When my friends were younger and more agile, we were all pretty into paintball, and the same deal applies there. The more money you spend on tricking out your gun, the faster you can blast through paint, which is another consumable expense that is required to play. Just like tires and autocross, I can’t think of a single instance of anyone bagging on the fact that I go paintballing because I’d spend money on paint which either got shot out of my gun or eventually got old and brittle from sitting around too long. Buying paint is part of the hobby, and even though you have an unlimited spending potential (particularly if you’re one of those maniacs with a full-auto marker), there’s never any even vaguely negative connotation attached to it. More recently, I’ve got into shooting actual guns and while there’s limitless super valid arguments against guns in general, I’ve never seen the crux of those arguments depending on the fact that ammo costs money and I’m quite literally irrecoverably blasting my dollars out the front of my pistol.
Instead, it’s just accepted and understood that hobbies cost money. Regardless of what you’re into, chances are you’re spending money on it. Additionally, chances are you enjoy spending money on your hobbies, as you’re directly translating the effort you put in at work earning said money into the enjoyment that you’re getting out of it. So, really, if games are your hobby, how is spending money on them any worse? What makes someone a total moron who doesn’t know any better for paying for some gacha spins in Marvel Contest of Champions to get some new characters to potentially fiddle with on a random Sunday morning, but spending that same time and money on bait to go fishing for real-world gacha spins totally A-OK? Sure, you could bring some fish home for dinner, but it’s also equally possible that you’ll come back with nothing. The important part is you enjoyed yourself, in whatever activity you choose to engage in.

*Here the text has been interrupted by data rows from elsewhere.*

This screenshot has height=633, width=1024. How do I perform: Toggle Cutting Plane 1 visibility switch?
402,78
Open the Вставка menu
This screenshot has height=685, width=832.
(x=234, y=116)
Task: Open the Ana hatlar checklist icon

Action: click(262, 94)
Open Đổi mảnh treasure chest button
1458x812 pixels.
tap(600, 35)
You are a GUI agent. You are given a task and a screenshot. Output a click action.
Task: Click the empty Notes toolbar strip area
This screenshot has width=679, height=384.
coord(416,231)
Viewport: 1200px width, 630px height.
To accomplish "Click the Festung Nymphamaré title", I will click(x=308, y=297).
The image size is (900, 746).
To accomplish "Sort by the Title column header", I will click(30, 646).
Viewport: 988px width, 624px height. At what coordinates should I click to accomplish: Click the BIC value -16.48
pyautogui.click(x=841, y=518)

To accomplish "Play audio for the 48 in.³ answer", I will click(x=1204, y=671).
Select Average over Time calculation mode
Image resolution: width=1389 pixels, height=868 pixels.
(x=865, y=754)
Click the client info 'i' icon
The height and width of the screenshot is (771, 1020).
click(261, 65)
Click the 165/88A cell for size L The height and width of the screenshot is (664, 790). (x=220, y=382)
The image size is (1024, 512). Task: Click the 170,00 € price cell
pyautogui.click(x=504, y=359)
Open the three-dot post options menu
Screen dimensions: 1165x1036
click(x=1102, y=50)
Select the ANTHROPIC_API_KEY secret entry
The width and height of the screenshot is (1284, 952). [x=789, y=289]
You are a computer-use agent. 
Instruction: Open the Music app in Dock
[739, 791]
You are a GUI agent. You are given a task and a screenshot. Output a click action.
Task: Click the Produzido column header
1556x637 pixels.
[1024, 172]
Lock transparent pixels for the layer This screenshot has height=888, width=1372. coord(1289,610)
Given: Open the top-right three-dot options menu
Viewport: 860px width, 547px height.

It’s some perspective worth thinking about, particularly as the landscape of gaming as a whole continues to change. No one who engages in hobbies that cost money are being bamboozled, it’s just how life works. Things cost money. While you may see no value in IAP to the point of it making you legitimately angry, it doesn’t mean that the people who do see value there are idiots, don’t know any better, or any of the other crazy accusations that are tossed out. Instead, it’s just another hobby for people to enjoy, and at the end of the day, no different from hobbies you spend your own time and money on which you enjoy. If people are spending money on things you don’t like, who cares if it’s making them happy?